Auch die belgische EU-Ratspräsidentschaft
hat sich die Hafensicherheit als vordringliches Thema auf die Fahne geschrieben, da
gerade Antwerpen zu einem zentralen Einfallstor für Kokainlieferungen geworden ist.
Die Hafenallianz baut auf kleinformatigeren Vereinbarungen auf. So haben die
Regierungen Belgiens und der Niederlande
im Februar 2023 gemeinsam mit den Bürgermeistern von Antwerpen und Rotterdam
sowie fünf Reedereien (MSC, Maersk, CMA
CGM, Hapag-Lloyd und Seatrade) ein Abkommen zur Bekämpfung des Drogenhandels unterzeichnet. Die Bürgermeister
Rotterdams und Antwerpens haben zudem
mit ihrem Amtskollegen aus Hamburg
eine gemeinsame Initiative ergriffen. Ende
Januar 2024 reisten sie – als Oberhäupter
der drei wichtigsten Hafenstädte Europas –
gemeinsam nach Kolumbien, um dort die
Kooperation mit Behörden und Hafenbetreibern aus der Region zu vertiefen.
Ende Februar flog Bundesinnenministerin Nancy Faeser in ähnlicher Mission nach
Südamerika, um Gespräche vor allem in
Brasilien, Ecuador, Kolumbien und Peru zu
führen. Am 7. Mai steht eine Konferenz in
Hamburg an, auf der konkrete Schritte beraten werden sollen, »mit denen wir unsere
Häfen besser schützen«. Das Treffen bringt
die sechs europäischen Staaten Niederlande, Belgien, Frankreich, Spanien, Italien
und Deutschland (verbunden in der »Coalition of European Countries against Serious
and Organised Crime«) auf Ministerebene
mit Vertretern lateinamerikanischer Länder zusammen und soll zu gemeinsamem
Handeln führen. Für die Bundesinnenministerin ist dabei vor allem der Hambur-
Graphik
ger Hafen von Interesse. In der Hansestadt
wurde im vergangenen Jahr eine »Allianz
Sicherer Hafen Hamburg« gegründet, in
deren Rahmen ein gemeinsames Sicherheitszentrum der zuständigen Behörden
entstehen soll.
****************************************
### Aufgaben
(1) An welchem Tag steht laut Textabschnitt die Konferenz in Hamburg an?
(2) Übernimm aus dem Textabschnitt die Passage von „Die Hafenallianz baut“ bis „Region zu vertiefen.“ Wort für Wort.
****************************************
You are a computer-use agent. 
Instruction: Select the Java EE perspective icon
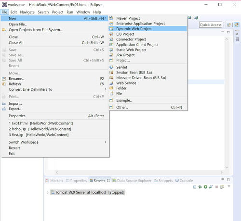coord(236,25)
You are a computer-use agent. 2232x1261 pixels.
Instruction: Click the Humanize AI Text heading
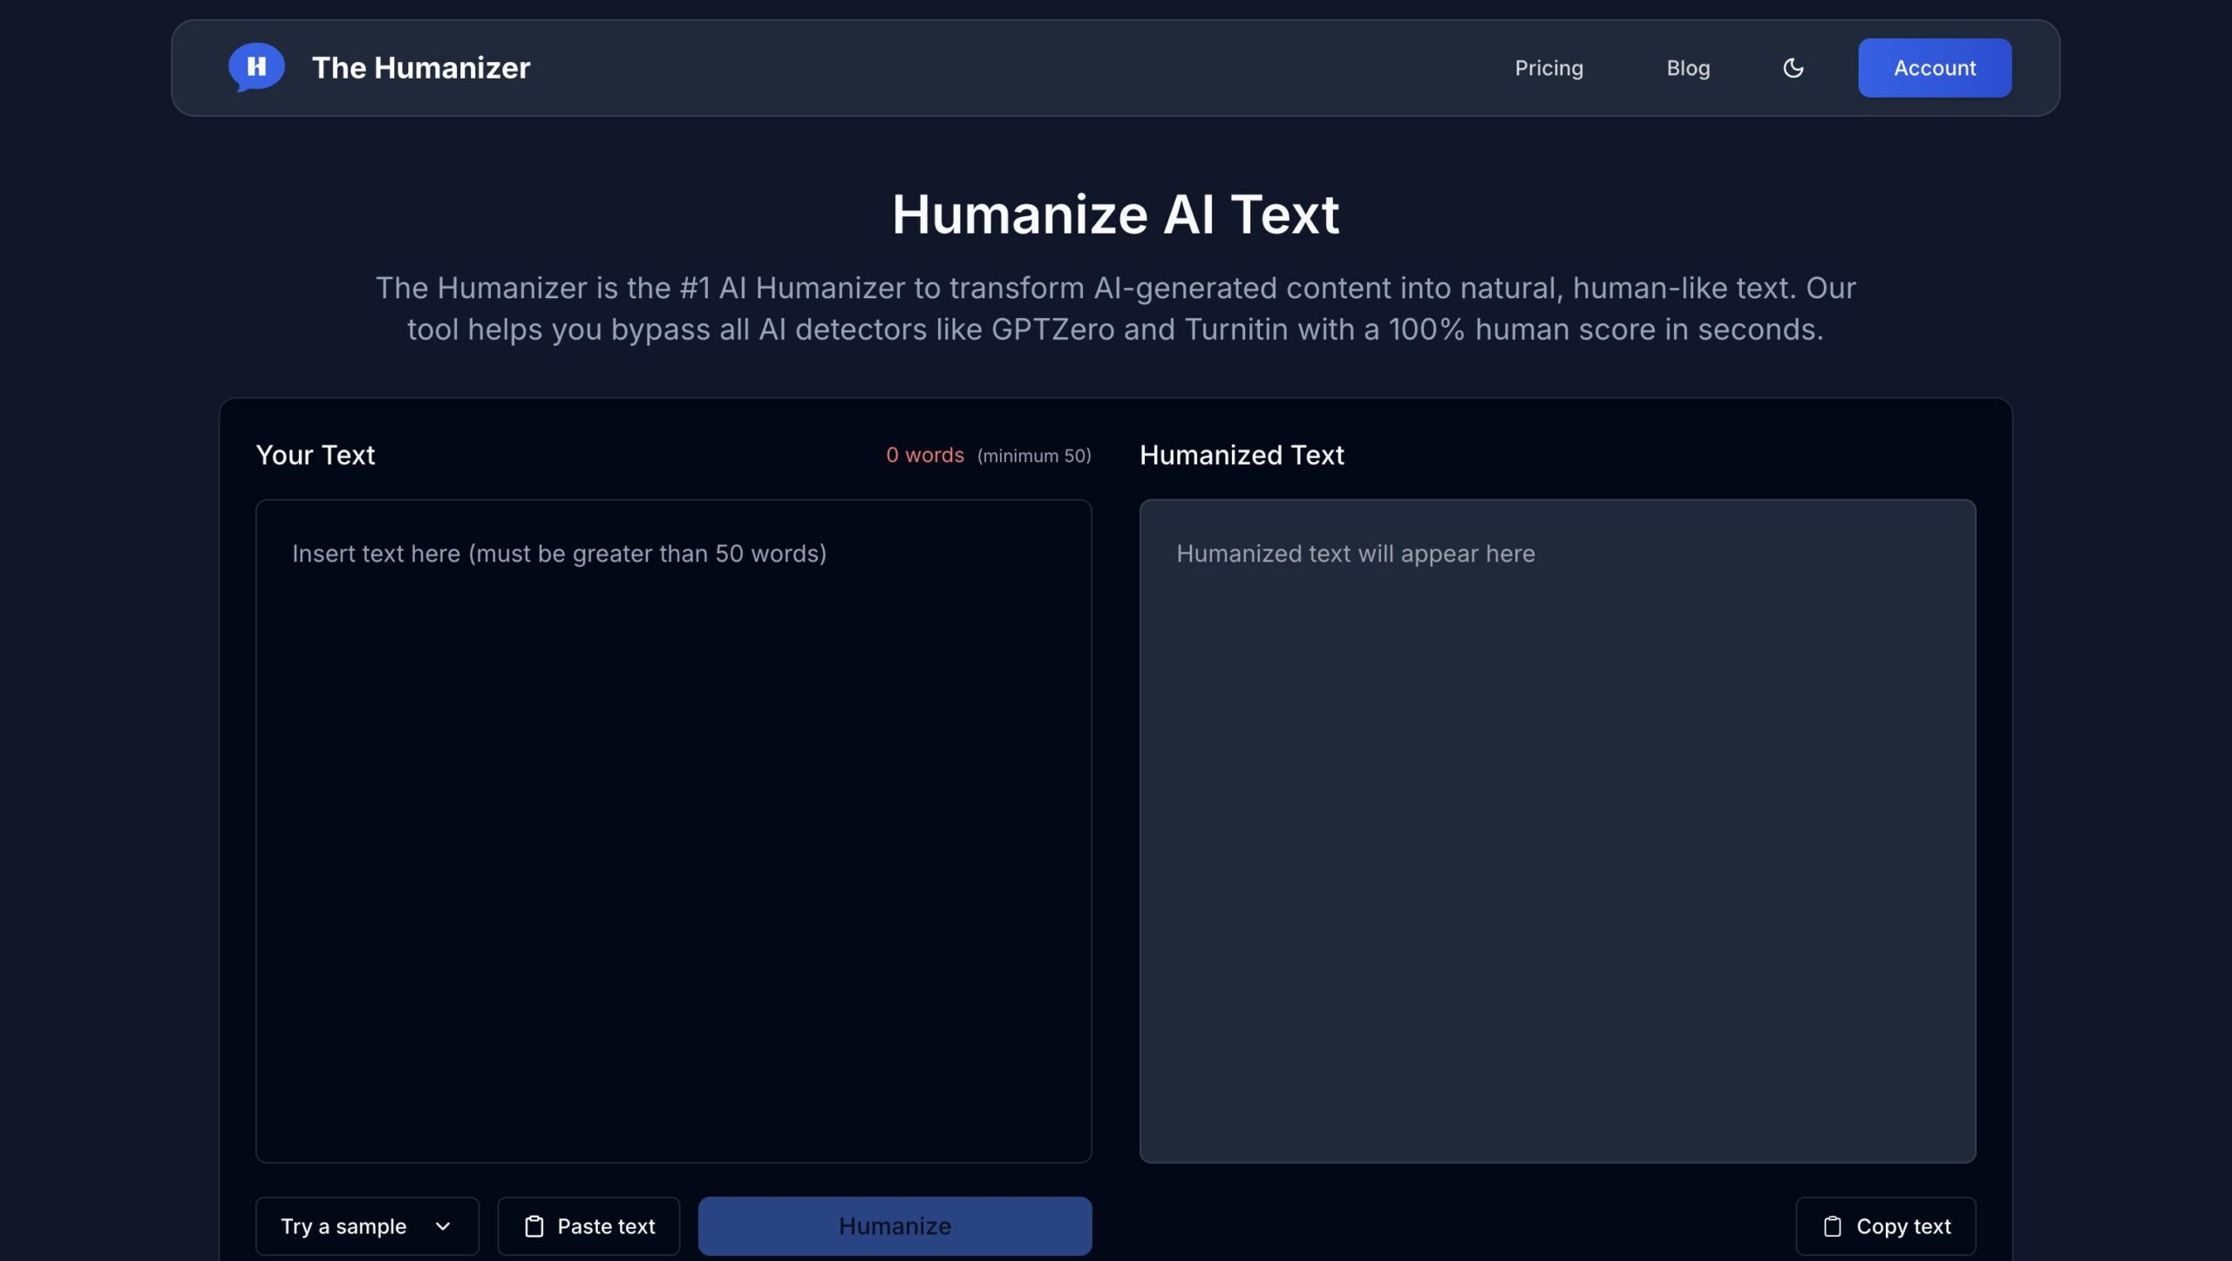point(1115,215)
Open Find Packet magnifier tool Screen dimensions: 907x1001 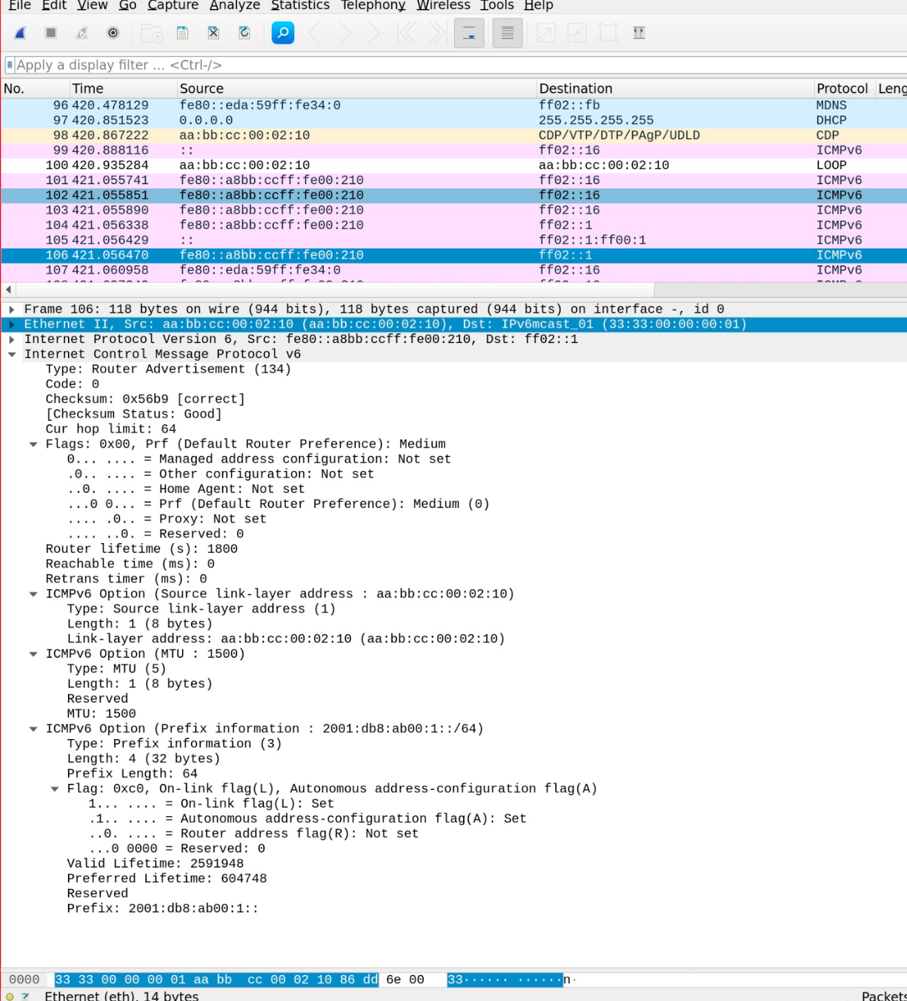[283, 33]
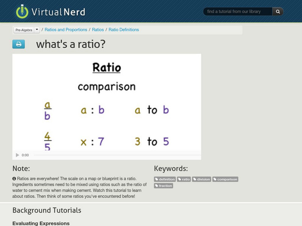Go to the Ratios and Proportions breadcrumb
This screenshot has height=226, width=302.
66,30
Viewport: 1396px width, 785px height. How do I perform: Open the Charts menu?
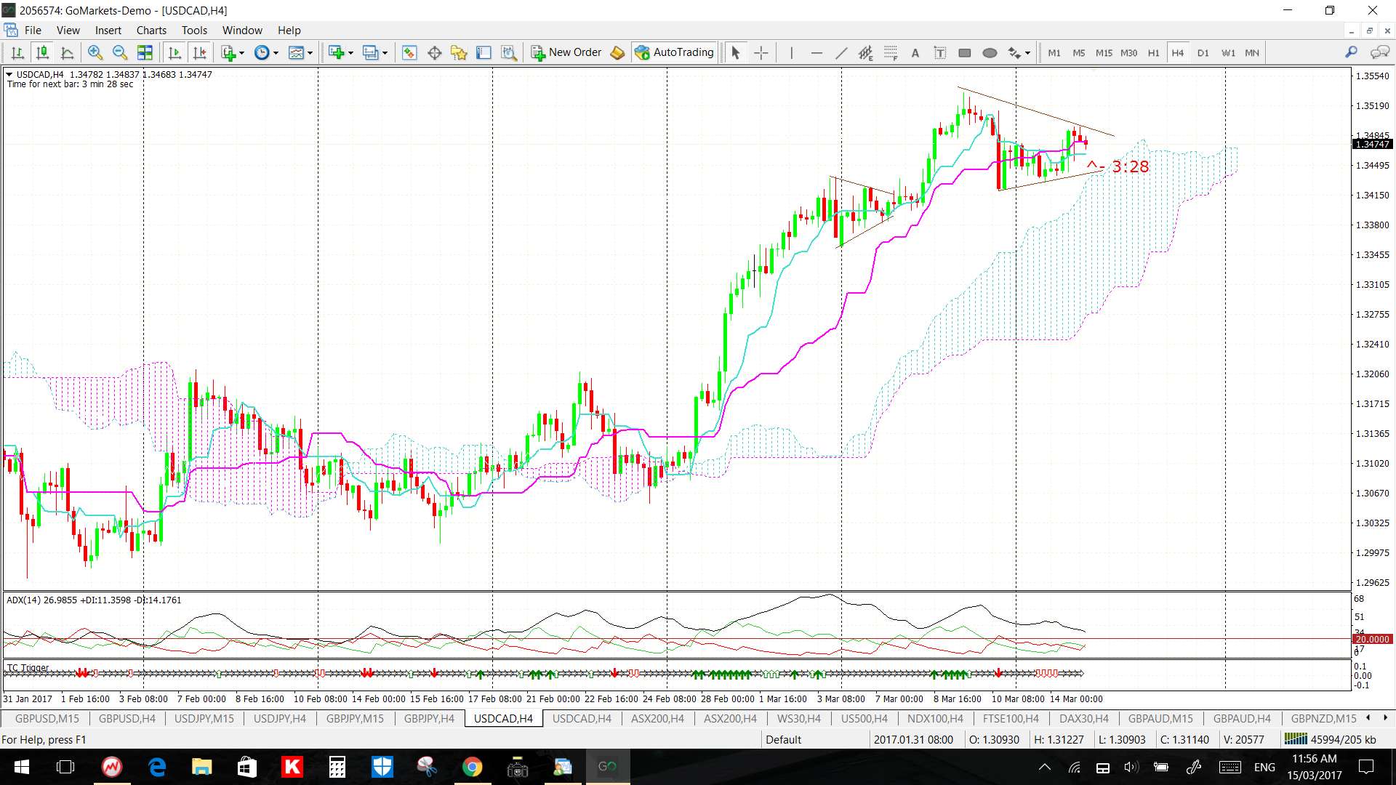151,30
****************************************
### Lösungen
(1) Am 7. Mai.

(2)
Die Hafenallianz baut auf kleinformatigeren Vereinbarungen auf. So haben die
Regierungen Belgiens und der Niederlande
im Februar 2023 gemeinsam mit den Bürgermeistern von Antwerpen und Rotterdam
sowie fünf Reedereien (MSC, Maersk, CMA
CGM, Hapag-Lloyd und Seatrade) ein Abkommen zur Bekämpfung des Drogenhandels unterzeichnet. Die Bürgermeister
Rotterdams und Antwerpens haben zudem
mit ihrem Amtskollegen aus Hamburg
eine gemeinsame Initiative ergriffen. Ende
Januar 2024 reisten sie – als Oberhäupter
der drei wichtigsten Hafenstädte Europas –
gemeinsam nach Kolumbien, um dort die
Kooperation mit Behörden und Hafenbetreibern aus der Region zu vertiefen.